● Fragmento seleccionado:

────────

Por Eduardo García Aguilar
Cortázar, Wole Soyinka, Toni Morrison y André Gide, entre otros muchos.
La
primera vez que vi Julio en la fuente de Saint Michel miraba desde las alturas
de su estatura africana con ojo de águila, mientras una sílfide alemana nos
seguía hacia la rue de Canettes a tomar un vino en el bar Chez George. Michel
Foucault había dado su curso aquella mañana en el Colegio de Francia. Todo era
tan reciente entonces que de las atarjeas lluviosas caían huevos prehistóricos
enormes y alargados como conciertos de jazz de Chet Baker.
Julio
Cortázar seguía creciendo día a día, cada vez más joven en el bistró de la
esquina de la rue Jacob, así como lo vi en Toulouse, sentado junto a la
novelista colombiana Alba Lucía Angel. Cortázar tenía la cara surcada de
arrugas profundas, pero desde lejos parecía un muchacho alto y enamorado como
ahora parecía Olaciregui mientras cruzaba la place Saint Sulpice hablándome de
que Santiago Mutis Durán le iba a publicar en Colcutura su primer libro, Vestido de Bestia.

────────

● Extracto de datos:
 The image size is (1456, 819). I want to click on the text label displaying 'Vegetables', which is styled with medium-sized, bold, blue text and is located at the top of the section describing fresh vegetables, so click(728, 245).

────────

● Ejercicio propuesto 1: Enumera las calles y plazas del fragmento sobre Cortázar cuyo nombre empieza por "rue" o "place".
● Ejercicio propuesto 2: Resume en dos oraciones el fragmento sobre Cortázar.
● Ejercicio propuesto 3: Prosigue el fragmento sobre Cortázar a partir de su última oración.
Los datos no hacen falta para resolver este trabajo.

● Respuesta escrita 1: rue de Canettes, rue Jacob, place Saint Sulpice

● Respuesta escrita 2: El fragmento evoca la primera vez que quien narra vio a Julio en la fuente de Saint Michel, mientras una sílfide alemana los seguía hacia el bar Chez George de la rue de Canettes, el día en que Michel Foucault había dado su curso en el Colegio de Francia. Describe además a Cortázar, que tenía la cara surcada de arrugas pero desde lejos parecía un muchacho alto y enamorado, como ahora parecía Olaciregui al cruzar la place Saint Sulpice hablando de que Santiago Mutis Durán le iba a publicar su primer libro, Vestido de Bestia.

● Respuesta escrita 3:
Vestido de Bestia es
un libro de historias parisinas donde siempre aparece el personaje africano
Café Café con sus escobas en la mañana, junto al recién inaugurado Centro
Pompidou. De su imaginación han salido hasta ahora los libros Vestido de Bestia (1978), Los domingos de Charito (1986), Trapos al sol (1991) y la obra río Dionea (2007), donde siempre están
presentes las calles de París y de Barranquilla, sus dos ciudades imbricadas en
un carnaval literario. Y eso sin contar la vasta obra inédita que está saliendo
poco a poco.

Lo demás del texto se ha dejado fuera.